Ce tragique bannissement de toute grandeur a été aggravé par la déchristianisation, autre plaie du monde moderne. Loin de libérer les énergies, le rationalisme a fait apparaître la réalité sous un jour vide et désespérant : sur les décombres du sacré a poussé le mal de vivre. Les philosophes présomptueux du siècle des Lumières, qui croyaient tirer les consciences des ténèbres de la superstition, ont remplacé les traditions religieuses par le culte de la Science, sans que les hommes aient gagné au change. Leur mépris des prétendues chimères de l'imagination a favorisé l'apparition d'un "monde de gravité gourmée" (Ibid, p870), ennuyeux à mourir. Car "l'ennui moderne est fils de l'analyse" (Ibid, p675) : revenus de tout, les enfants du siècle, à l'image de Tressignies, ne croient plus à rien. Encombrés de vains savoirs, lassés des passions avant même de les avoir connues, ils n'osent plus oser. Ils n'assouvissent plus que des plaisirs "fortement intellectualisés" qui rendent indispensables les dangereuses inventions du vice. A peine ont-ils la force de vivre, faute de cet appétit d'absolu qui dévorait les hommes, même dans la jouissance, en ces siècles où la foi - fût-elle hantée par la peur du châtiment - élevait souvent vers les cimes.

Tâches à réaliser:
**1.** Recopiez sans rien changer les lignes des enregistrements comprises entre celle qui contient "This screenshot has height=653, width=1072." et la fin des enregistrements, ces deux limites incluses.
**2.** Prolongez le passage sur la déchristianisation et l'ennui moderne à partir de sa dernière phrase.

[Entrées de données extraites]

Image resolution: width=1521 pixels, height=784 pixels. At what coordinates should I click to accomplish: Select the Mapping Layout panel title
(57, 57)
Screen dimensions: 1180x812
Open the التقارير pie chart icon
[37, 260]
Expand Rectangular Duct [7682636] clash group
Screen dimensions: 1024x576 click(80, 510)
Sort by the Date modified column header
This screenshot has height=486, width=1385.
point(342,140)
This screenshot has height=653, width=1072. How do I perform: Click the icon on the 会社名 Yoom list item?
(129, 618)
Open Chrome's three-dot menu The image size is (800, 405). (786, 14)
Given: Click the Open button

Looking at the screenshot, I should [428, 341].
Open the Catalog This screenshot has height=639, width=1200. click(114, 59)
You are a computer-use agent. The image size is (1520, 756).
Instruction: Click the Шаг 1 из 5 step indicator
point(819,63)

Réponses par tâche:
**1.**
This screenshot has height=653, width=1072. How do I perform: Click the icon on the 会社名 Yoom list item?
(129, 618)
Open Chrome's three-dot menu The image size is (800, 405). (786, 14)
Given: Click the Open button

Looking at the screenshot, I should [428, 341].
Open the Catalog This screenshot has height=639, width=1200. click(114, 59)
You are a computer-use agent. The image size is (1520, 756).
Instruction: Click the Шаг 1 из 5 step indicator
point(819,63)

**2.**
A défaut de viser haut, les contemporains de la civilisation industrielle ont appris, il est vrai, à aller de l'avant, à la recherche du progrès, seul horizon de ce siècle aux "mœurs utilitaires et occupée". En son nom, on a inventé des machines qui ont modifié les relations de l'homme à son environnement et l'ont plié aux exigences de la rentabilité. Piètre résultat, en vérité : "asservie aux idées de rapport", la société marchande est devenue insensible à la poésie du réel, "cachée et visible sous l'apparente inutilité des choses" (L'Ensorcelée, Pléiade, I, p556).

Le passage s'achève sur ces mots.